8-K 1 a09302015acsf8-k.htm 8-K 8-K



UNITED STATES
SECURITIES AND EXCHANGE COMMISSION
Washington, D.C. 20549
______________________________
 FORM 8-K
CURRENT REPORT
PURSUANT TO SECTION 13 or 15(d) OF THE SECURITIES EXCHANGE ACT OF 1934
Date of Report (Date of earliest event reported): November 2, 2015
_______________________________
American Capital Senior Floating, Ltd.
(Exact name of registrant as specified in its charter)
 
MARYLAND
814-01025
46-1996220
(State or other jurisdiction
of incorporation)
(Commission
File Number)
(I.R.S. Employer
Identification No.)

2 Bethesda Metro Center, 14th Floor, Bethesda, MD 20814
(Address of principal executive offices, zip code)

Registrant's telephone number, including area code: (301) 968-9310
N/A
(Former name or former address, if changed since last report)
_______________________________

Check the appropriate box below if the Form 8-K filing is intended to simultaneously satisfy the filing obligation of the registrant under any of the following provisions:
 
[ ] Written communications pursuant to Rule 425 under the Securities Act (17 CFR 230.425)

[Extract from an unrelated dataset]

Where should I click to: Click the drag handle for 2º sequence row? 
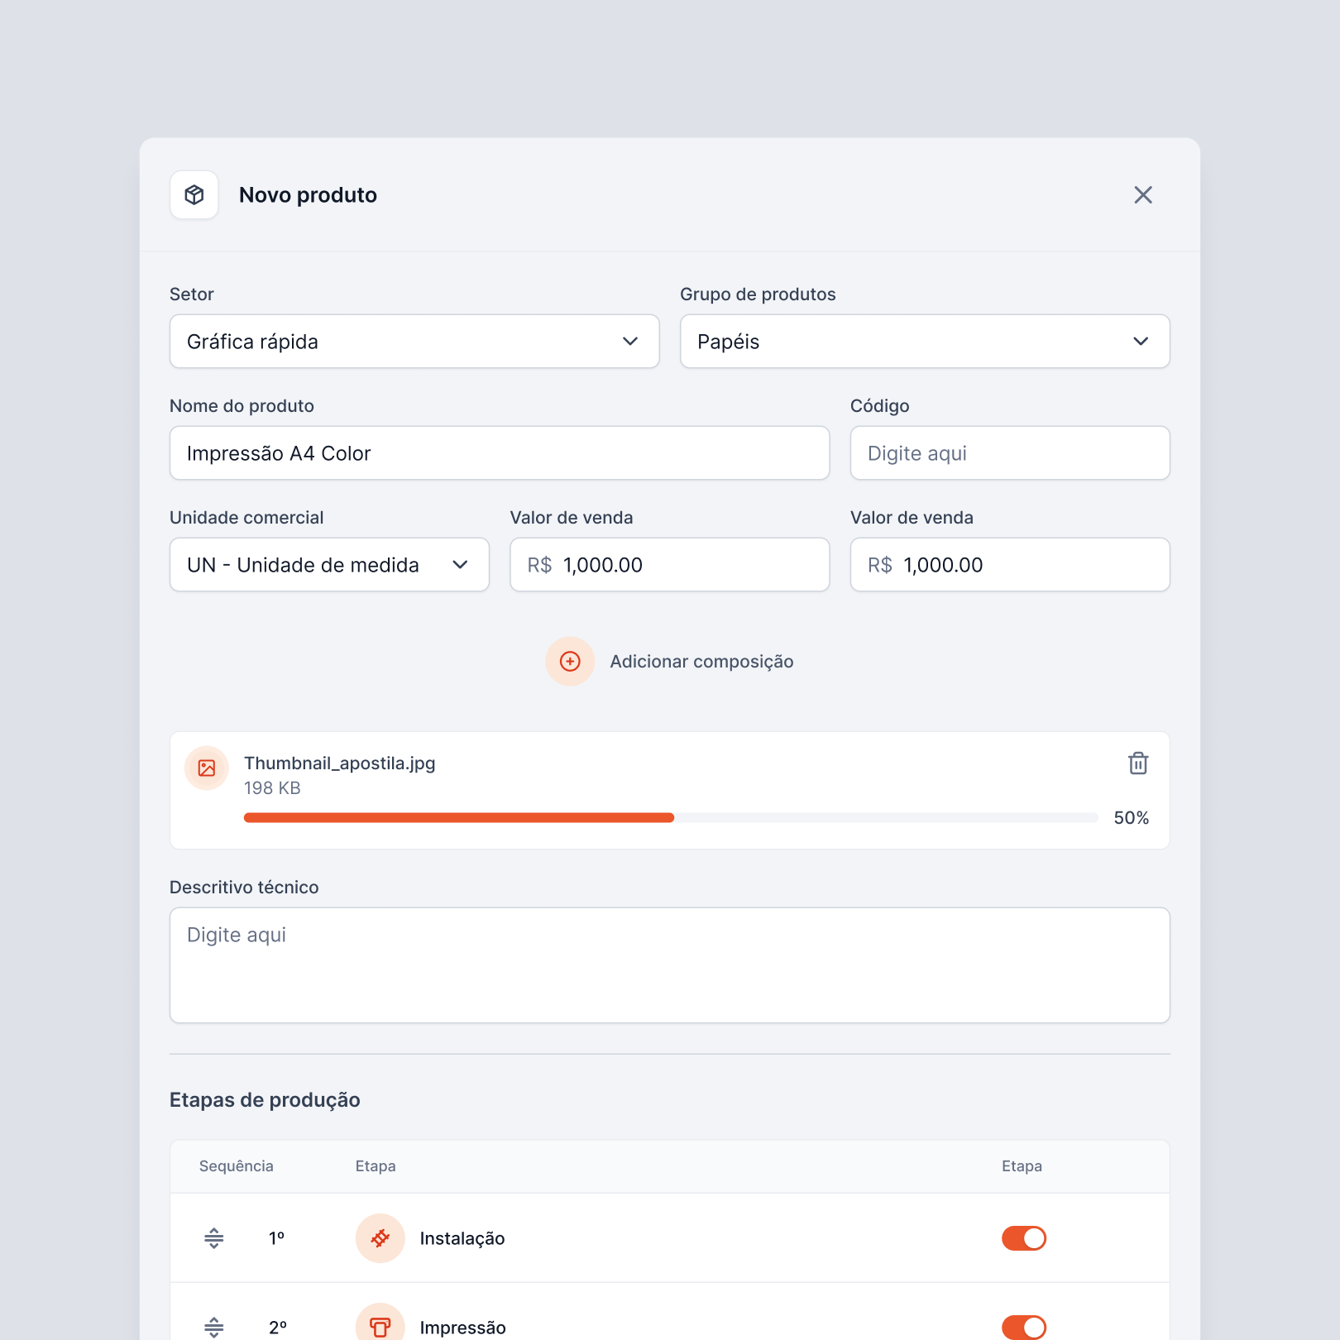coord(213,1327)
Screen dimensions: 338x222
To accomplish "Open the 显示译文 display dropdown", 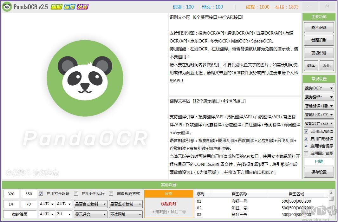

[ ] Soliciting material pursuant to Rule 14a-12(b) under the Exchange Act (17 CFR 240.14a-12)

[ ] Pre-commencement communications pursuant to Rule 14d-2(b) under the Exchange Act (17 CFR 240.14d-2(b))

[ ] Pre-commencement communications pursuant to Rule 13e-4(c) under the Exchange Act (17 CFR 240.13e-4(c))







Item 1.01 Entry into a Material Definitive Agreement

On October 29, 2015, ACSF Funding I, LLC (“ACSF Funding”), a wholly-owned special purpose financing vehicle of American Capital Senior Floating, Ltd. (the "Company") amended and restated its secured revolving credit facility with Bank of America, N.A. (as amended and restated, the “Credit Facility”) to extend the maturity date from December 18, 2015, to December 18, 2018, and to decrease the commitment amount from $140 million to $135 million. The commitment termination date for the Credit Facility was also revised from November 18, 2015 to November 18, 2018. Amounts drawn under the Credit Facility will continue to bear interest at a rate per annum equal to either (a) LIBOR plus 1.80%, or (b) 0.80% plus the highest of (i) the Federal funds rate plus 0.50%, (ii) Bank of America, N.A.’s prime rate or (iii) one-month LIBOR plus 1%.
The foregoing description of the amended credit facility is qualified in its entirety by reference to the full text of the Credit Facility, a copy of which will be filed as an exhibit to the Company’s Annual Report on Form 10-K for the year ended December 31, 2015.

Item 2.02 Results of Operations and Financial Condition

On November 2, 2015, the Company issued a press release announcing its financial results for the quarter ended September 30, 2015. The text of the press release is included as exhibit 99.1 to this Form 8-K. Pursuant to the rules and regulations of the Securities and Exchange Commission, such exhibit and the information set forth therein and herein shall not be deemed to be filed for purposes of Section 18 of the Securities Exchange Act of 1934, as amended (the "Exchange Act"), and shall not be deemed to be incorporated by reference in any filing under the Securities Act of 1933, as amended, or the Exchange Act, except as shall be expressly set forth by specific reference in such a filing.

Item 9.01 Financial Statements and Exhibits
 
(d) Exhibits

Exhibit No.
Description
99.1
Press Release dated November 2, 2015







SIGNATURE
Pursuant to the requirements of the Securities Exchange Act of 1934, the registrant has duly caused this report to be signed on its behalf by the undersigned hereunto duly authorized.
 
 
 
 
 
 
Dated: November 2, 2015
 
 
 
AMERICAN CAPITAL SENIOR FLOATING, LTD.